1. Will Grayson, Will Grayson by John Green and David Levithan: Two of my favorite authors combine to write a great realistic fiction piece about love, champions and coincidences. The premise: two seventeen year old boys--both named Will Grayson, although their personalities couldn't be more different--meet one night in Chicago and find their very different lives strangely intertwined. This book has a sizable amount of improbable love, features a bit of the high school experience of a gay teen and culminates in an extremely fabulous musical. This is a really great book to get you into the fresh spirit of spring. Will Grayson, Will Grayson reminds that the possibility of new love is always there and that the hope of changing minds can't be lost.
2. The Tao of Pooh by Benjamin Hoff: Through the metaphor of Winnie the Pooh characters, Hoff explains Taoism in an easy to understand, quite attractive package. Although this book is purely philosophical (you may want to avoid it if you're not into that sort of thing), I found it pretty enlightening. As a longtime lover of Winnie the Pooh and someone who aspires to be much more zen than I really am, The Tao of Pooh was a fun, easy read and made me want to implement some of the Taoist ideals into my life. Don't confuse this with self help--it's more of a fiction/non fiction mix that's half Taoism history and digest of practices, half Winnie the Pooh snapshots and lovable dialogues. If you want to learn something new this spring (and maybe become a little wiser), The Tao of Pooh is a great way to start.

**Data section:**
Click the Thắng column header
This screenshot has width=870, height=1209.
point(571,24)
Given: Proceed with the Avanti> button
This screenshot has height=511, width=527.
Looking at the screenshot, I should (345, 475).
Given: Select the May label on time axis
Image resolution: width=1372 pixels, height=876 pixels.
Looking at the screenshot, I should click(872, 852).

==

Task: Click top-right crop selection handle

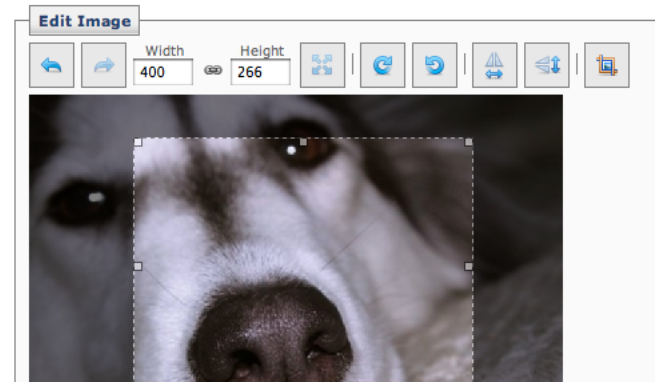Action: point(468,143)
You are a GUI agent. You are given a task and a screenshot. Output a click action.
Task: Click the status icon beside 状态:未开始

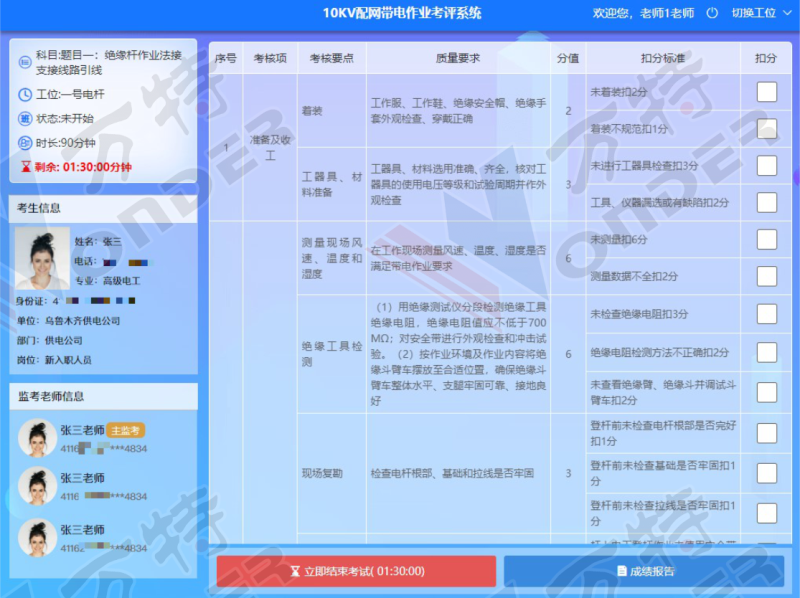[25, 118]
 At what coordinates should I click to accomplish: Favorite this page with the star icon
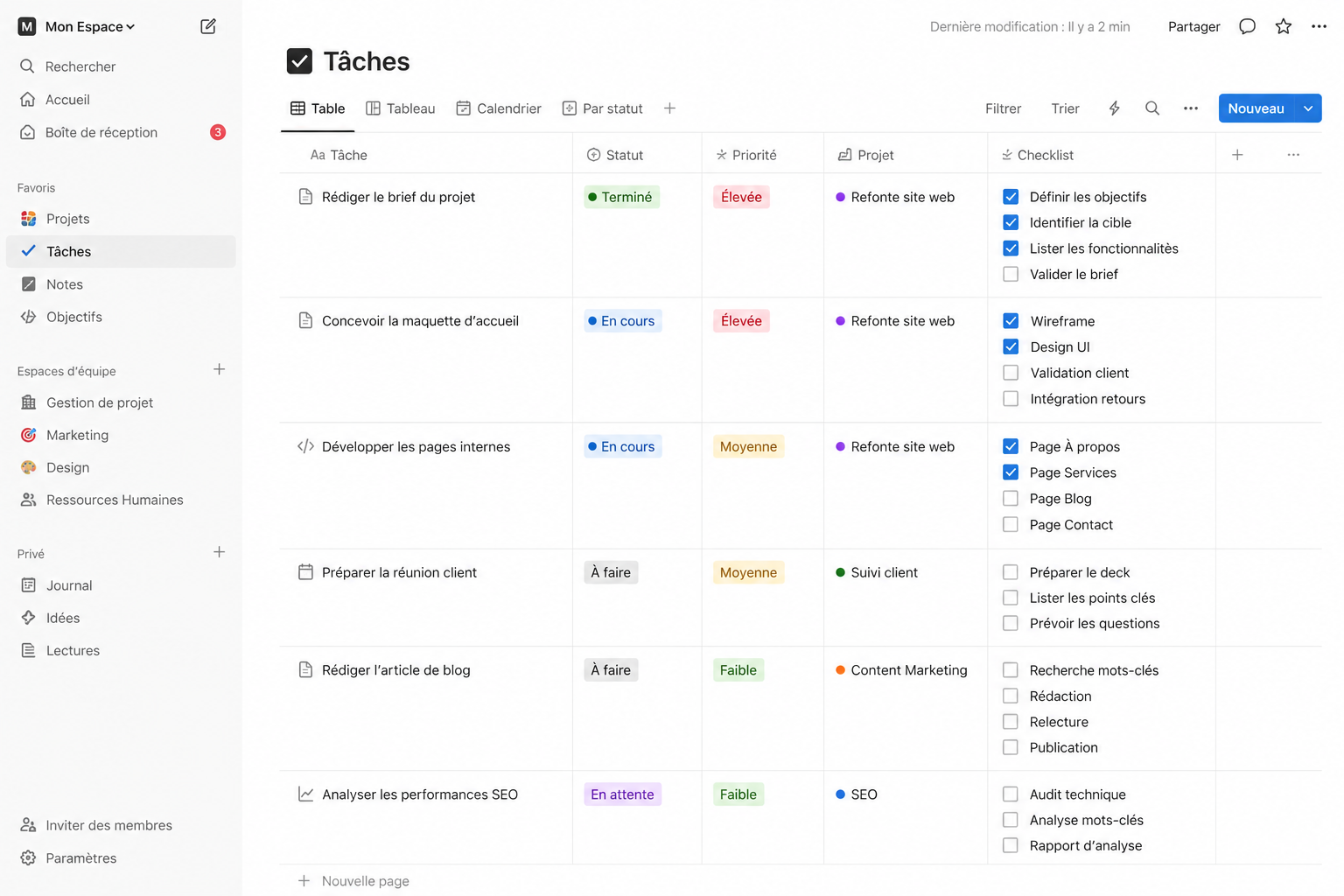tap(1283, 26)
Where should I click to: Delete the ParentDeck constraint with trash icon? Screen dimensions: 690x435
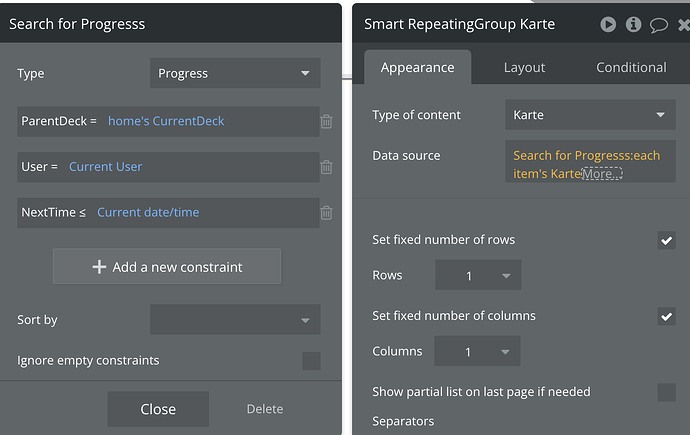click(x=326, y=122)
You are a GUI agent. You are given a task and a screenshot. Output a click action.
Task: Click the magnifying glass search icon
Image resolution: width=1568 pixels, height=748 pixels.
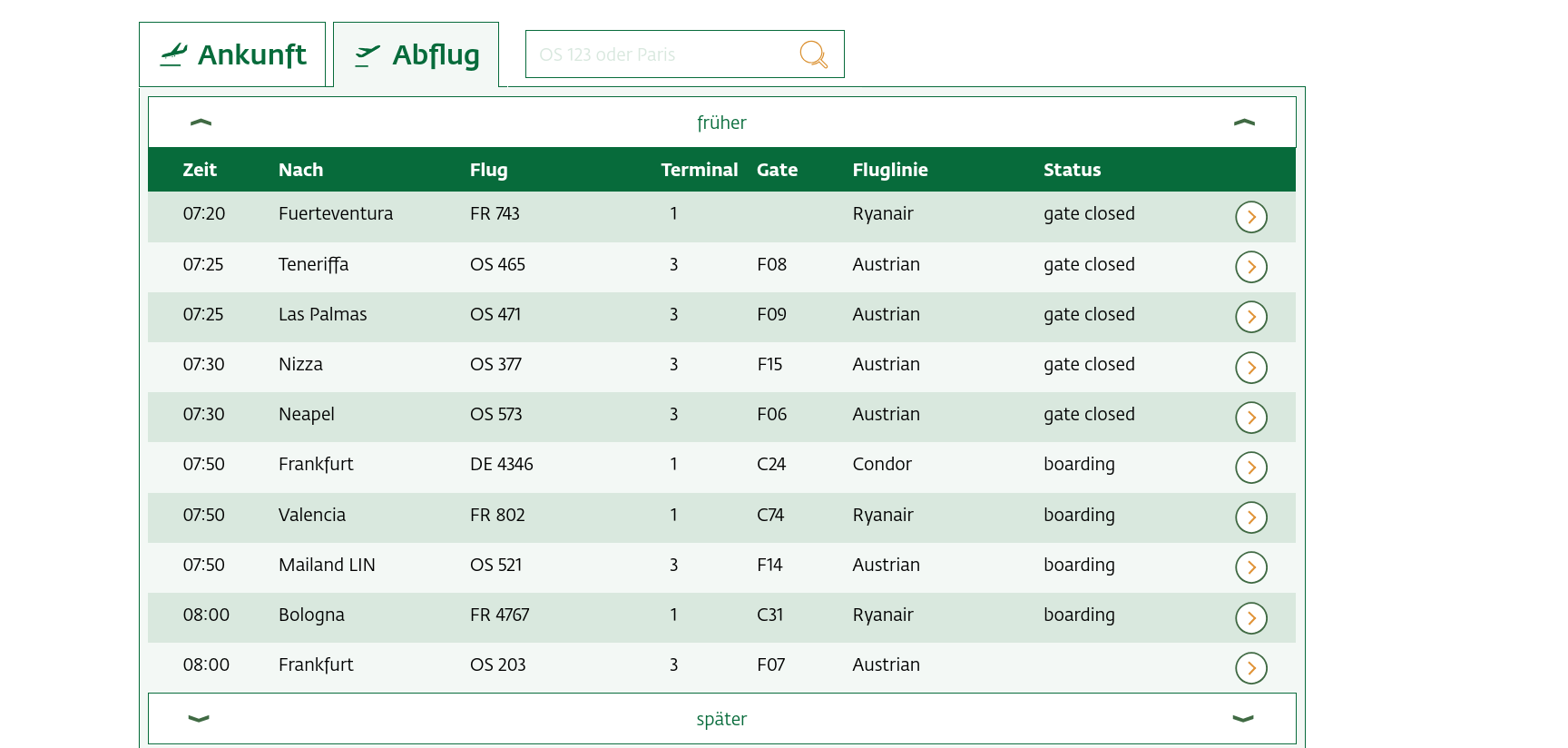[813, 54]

**Problem set:**
1. In the book list, where do the two Will Graysons meet?
2. In the book list, swap "Chicago" for "Boston" and write out the passage between "1. Will Grayson, Will" and "can't be lost.", inclusive.
3. Carry on the list of spring book recommendations from where it stops.

**Your written answers:**
1. They meet one night in Chicago.

2.
1. Will Grayson, Will Grayson by John Green and David Levithan: Two of my favorite authors combine to write a great realistic fiction piece about love, champions and coincidences. The premise: two seventeen year old boys--both named Will Grayson, although their personalities couldn't be more different--meet one night in Boston and find their very different lives strangely intertwined. This book has a sizable amount of improbable love, features a bit of the high school experience of a gay teen and culminates in an extremely fabulous musical. This is a really great book to get you into the fresh spirit of spring. Will Grayson, Will Grayson reminds that the possibility of new love is always there and that the hope of changing minds can't be lost.

3.
3. The Probability of Miracles by Wendy Wunder: This book may be sad, but it's hopeful too. Sixteen year old Cam has cancer, and, having spent seven years searching for a cure, she's pretty reluctant to try the new one--her family is moving to Promise, Maine for one more try. Weird things are supposed to happen in Promise, and they do--Cam meets the love of her life, receives a strange envelope and becomes less cynical--she starts to believe in miracles, as the title suggests. The Probability of Miracles is a lot about finding hope even within the inevitable--I'll compare it to finding joy in spring even when you know winter isn't gone for good.
4. The Joys of Love by Madeleine L'Engle: Even though this book is set during summer, the title says it all--it's about new love and new possibilities, which clearly makes it a spring book too. It centers on Elizabeth, who's working as a theater intern at a beachside town and has a dashing love, a great group of friends and is working her dream job. However, her love is not who he seems and when she stands to lose her job, Elizabeth worries that her perfect summer is ruined. As a theater kid myself, I loved the genuine details and the beautiful friendships she makes--it perfectly captures the theater experience. Did I mention that The Joys of Love is set in the 40s? The plot is perfectly classic and the new love, new life message is very spring-y and exciting.
Get happy, everyone! Spring is in exactly 4 days, 4 hours (Yes, I'm counting. Of course I'm counting.) and I can't wait. Read away!